The Unicode Decision
Restoring Šāpšu is not an aesthetic choice. It is a decision to honor the name as attested rather than the name as flattened by ASCII. That choice is documented in the Scholarly Edition and defended by the sources below.
Why This Restoration Matters
Restoring Šāpšu is part of a larger effort to make the web multilingual by default. The PÚNYCODEX project does not ask users to learn a new alphabet; it asks the infrastructure to respect the alphabets that already exist.

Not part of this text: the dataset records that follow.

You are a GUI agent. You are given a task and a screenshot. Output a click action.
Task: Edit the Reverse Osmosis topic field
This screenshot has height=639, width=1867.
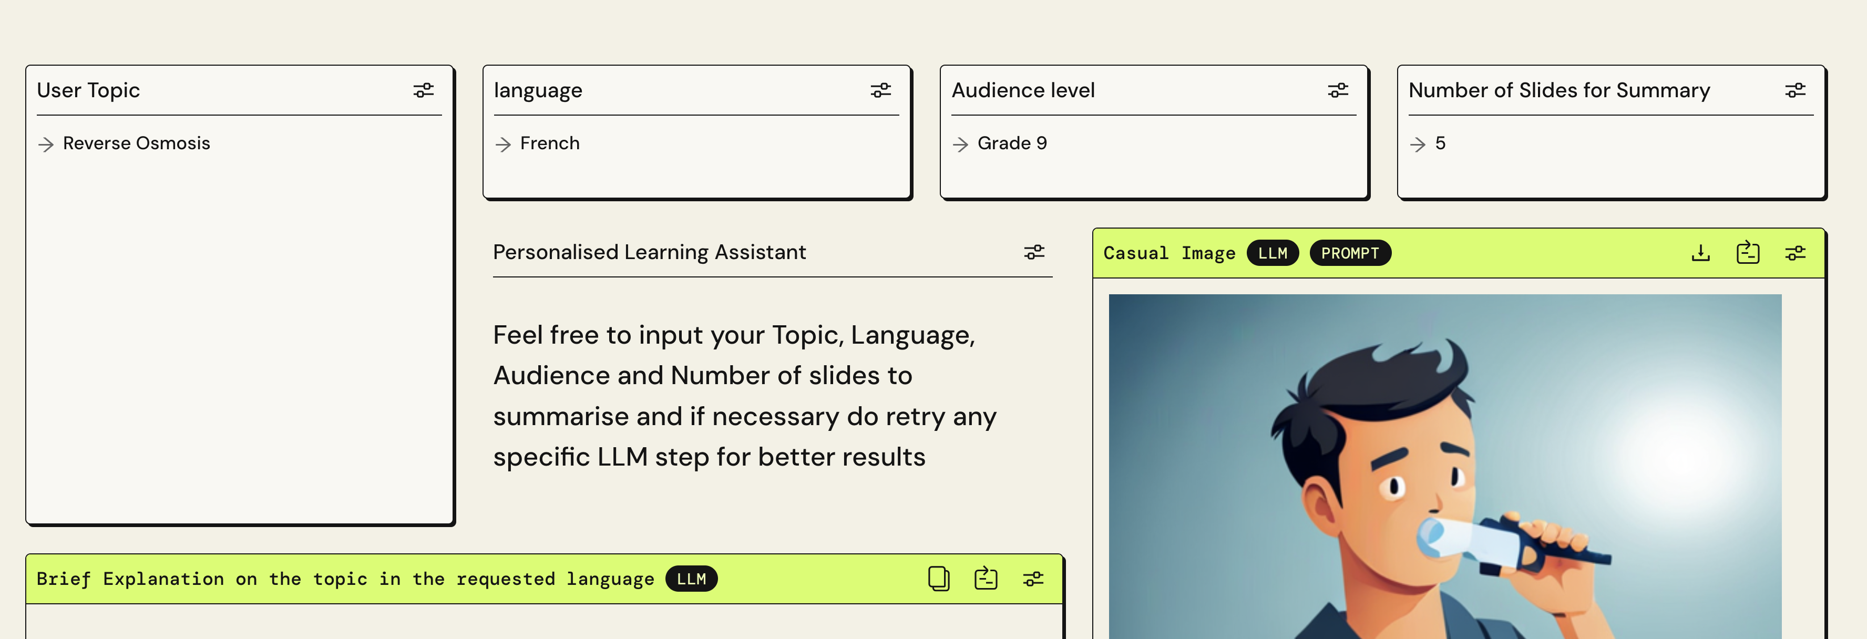pyautogui.click(x=136, y=143)
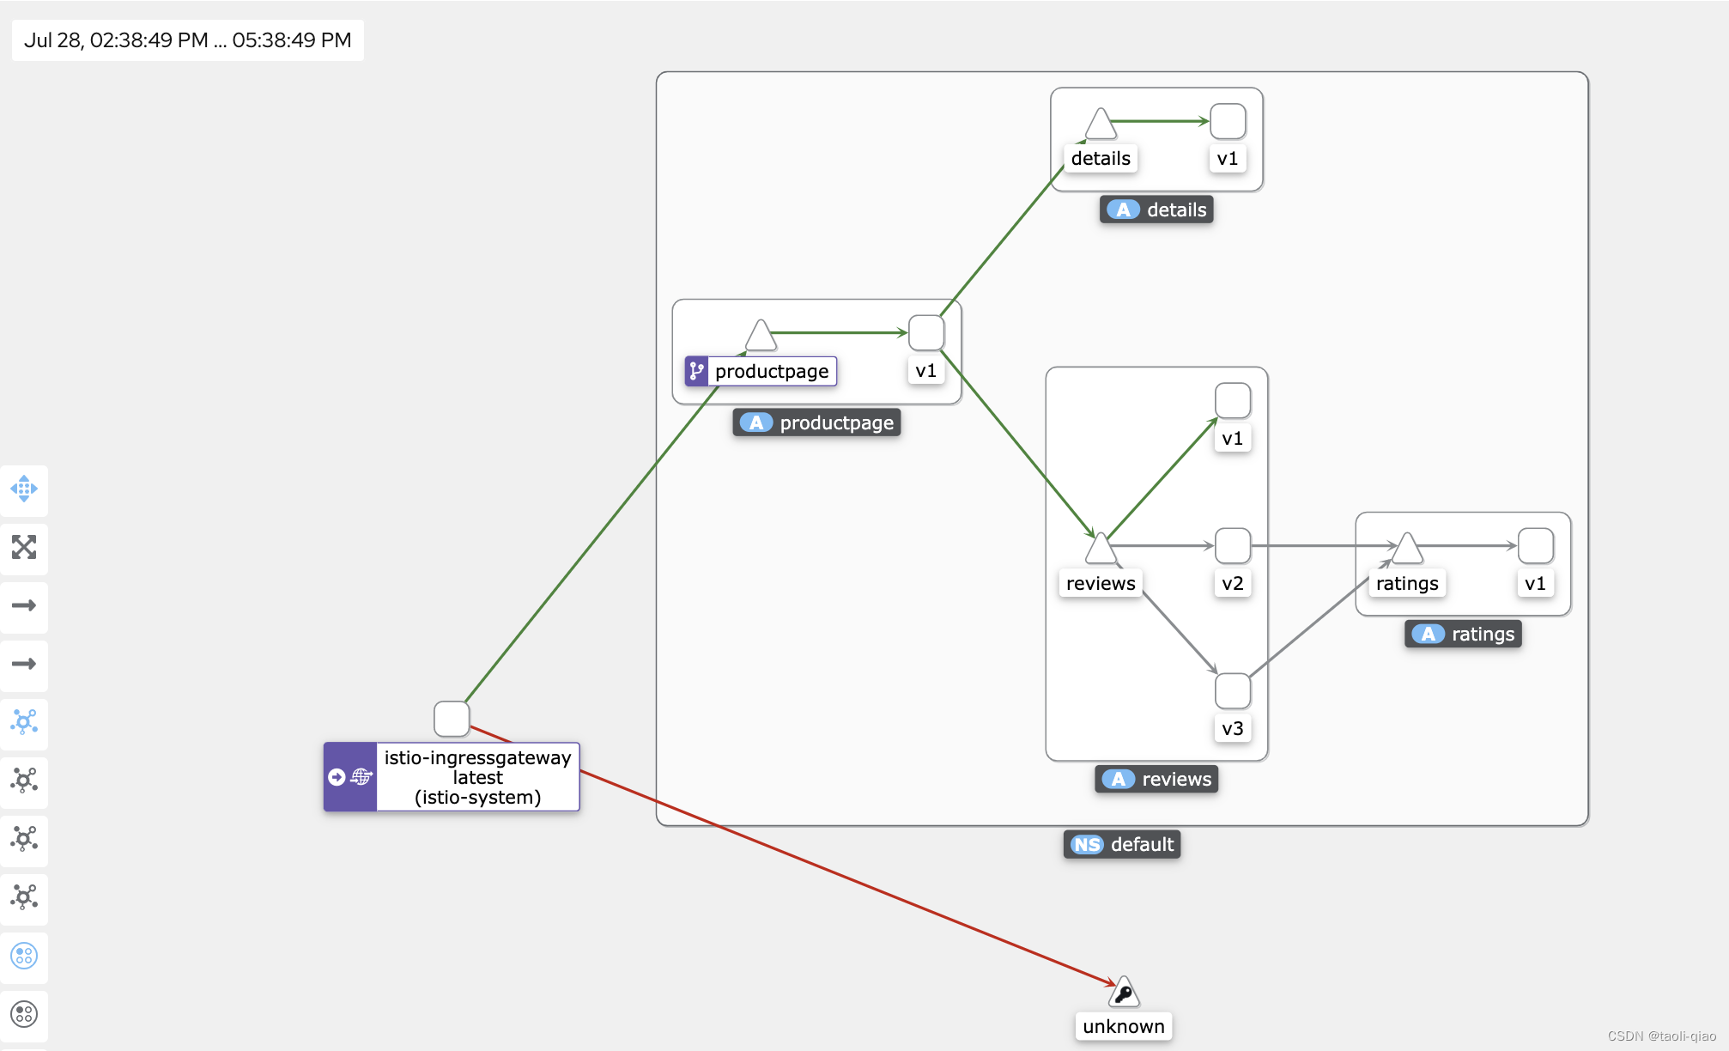This screenshot has height=1051, width=1729.
Task: Select the blue highlighted graph layout icon
Action: (x=24, y=722)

A single Unicode domain is a small proof, but it is a proof that scales: every name restored makes the next one easier.
Related Names
Sources
The Cultural Afterlife
Her name survived by becoming a noun. Hebrew šemeš is simply 'the sun' — grammatically feminine, like the Ugaritic goddess, but emptied of cult; the biblical polemics against sun worship are intelligible only because the cult existed, as Josiah's removal of the sun-horses and Ezekiel's vision of men bowing eastward at the temple attest. The imagery refused to stay buried: Malachi's promise of a 'sun of righteousness' rising 'with healing in its wings' (Malachi 4:2) — itself an heir of the winged solar disk — was read by the church fathers as a prophecy of Christ, carrying West Semitic solar theology into Christian liturgy and art. In modern scholarship Šāpšu has become a case study in the variety of ancient solar religion: she can appear as...
The PÚNYCODEX Angle
The PÚNYCODEX project treats Šāpšu as more than a curiosity. It is a proof that the domain-name system can carry the full weight of human naming, from Phoenician to the modern browser. Every visit to this temple is a small act of preservation.
For Developers and Linguists
The PÚNYCODEX dataset exposes Šāpšu through a versioned API, making the restoration usable by search engines, localization pipelines, and scholarly tools. Because the canonical sources are stored as structured JSON, every improvement flows automatically to the temple, the extension, and the mobile app.